How does one write for an audience that is always slightly out of frame? South Asian writers, particularly those in English, often find themselves translating their world, not just linguistically but culturally. There is a fatigue to this, a frustration. As Shamsie puts it, “I want to collapse the distance between what we do and what we don’t have the freedom to do.”

The dislocated writer is not a new archetype. Joseph Conrad, Vladimir Nabokov, and Anita Desai have all written from elsewhere. But here, the tension is more than personal. It is political. The home they write about is surveilled, censorious, and often inhospitable to dissenting voices. Writing from exile becomes less an aesthetic choice and more a necessity of survival.

Author Sonia Faleiro (Courtesy https://www.soniafaleiro.com/)
Author Sonia Faleiro (Courtesy https://www.soniafaleiro.com/)

But then there is the question of audience. Mishra talks about finding receptive audiences outside South Asia who might cut back against autocrats’ digital fortresses. But if literature is a form of resistance, what happens when the resistance is performed primarily for foreign eyes?

Suketu Mehta in his interview recounts the story of Anna Akhmatova standing in a prison queue during Stalin’s purges. A woman recognizes her and whispers, “Can you describe this?” Akhmatova simply nods and says “Yes I can”. “The shadow of a smile passed over the ghost of her face,” Akhmatova writes. That’s all the woman wanted to know. Literature, at its best, is the description of the unspeakable, the resolution of reality into something we can metabolize. But what happens when writers turn that lens inward, when they describe the act of describing?
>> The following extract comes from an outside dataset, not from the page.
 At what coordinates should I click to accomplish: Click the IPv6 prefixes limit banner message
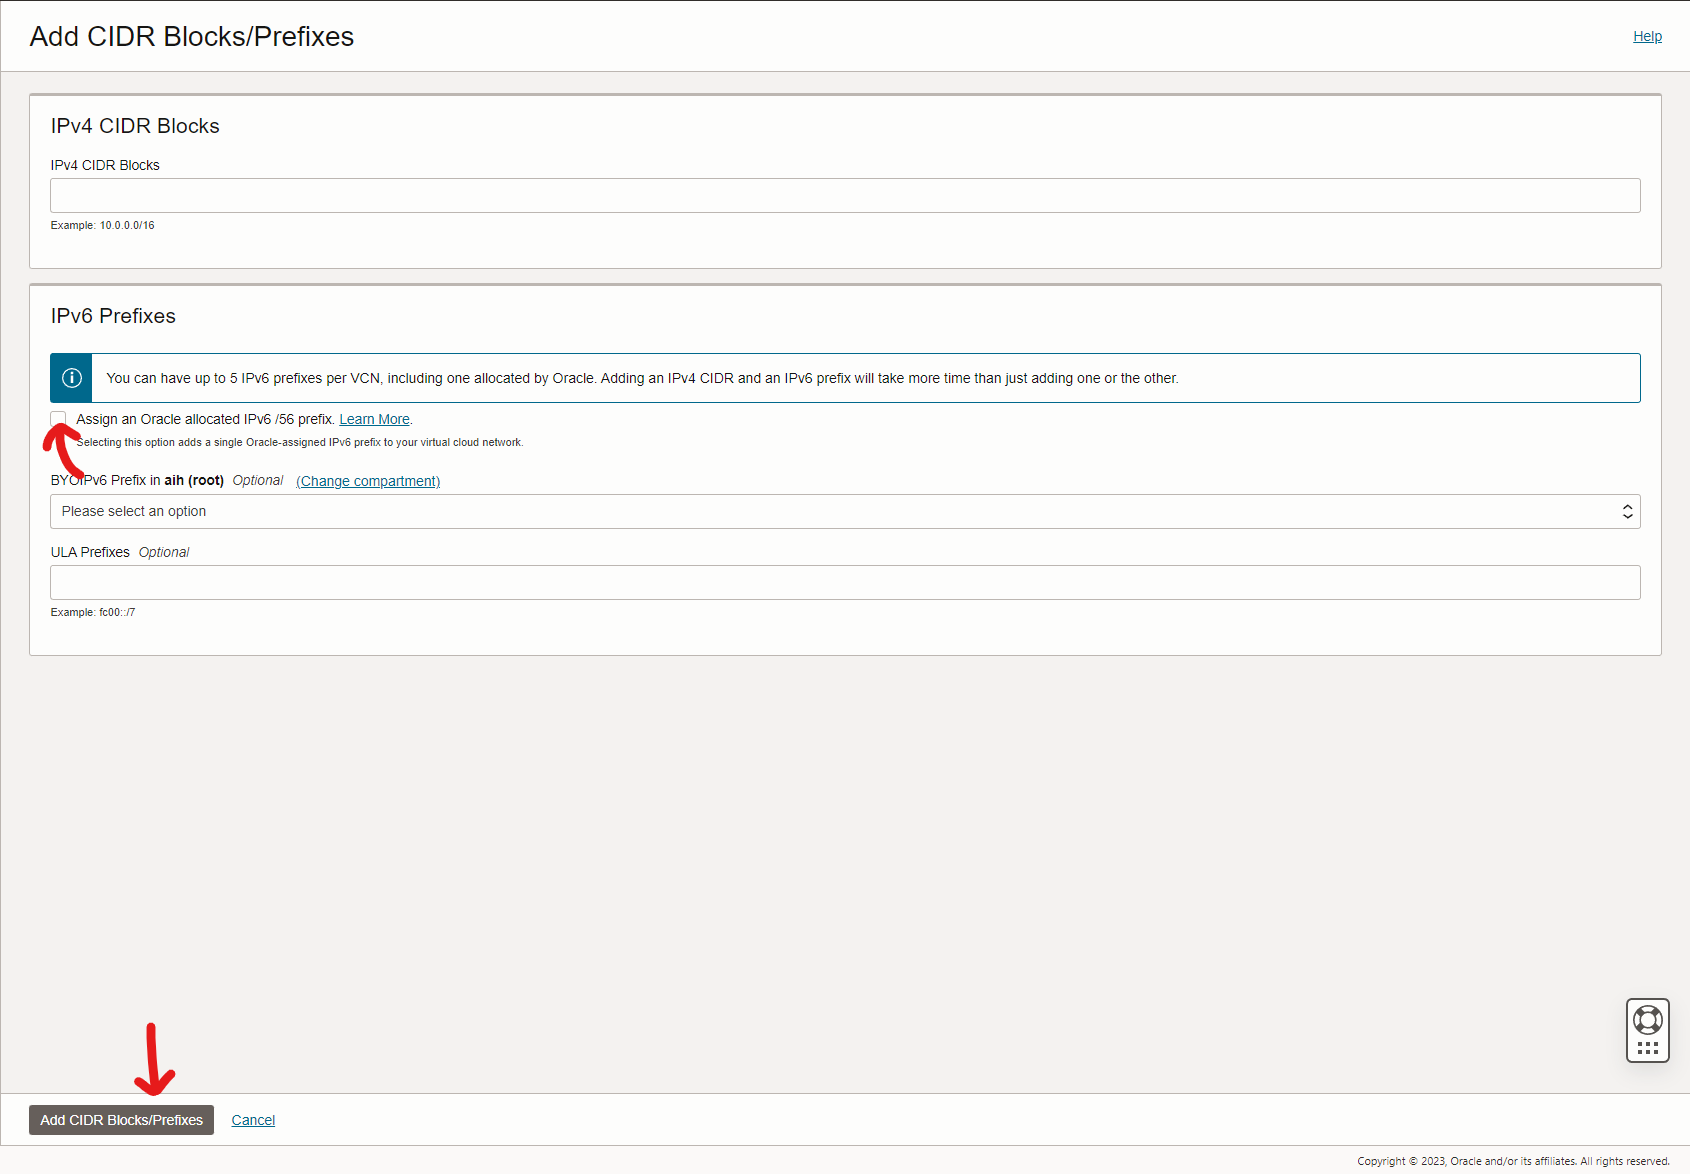(x=642, y=378)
Sonia Faleiro’s How I Write aims to answer that but does it succeed?

Despite everything, this book feels necessary. It reminds us why writing still matters. It does not fully resolve the paradox at its heart: that writing is at once an act of radical intervention and, increasingly, a performance of palatability. The act of interrogation is not always sufficient, sometimes, what is needed is a rupture. The revolution remains, for the most part, offstage.

Pranavi Sharma writes on books and culture. She lives in New Delhi.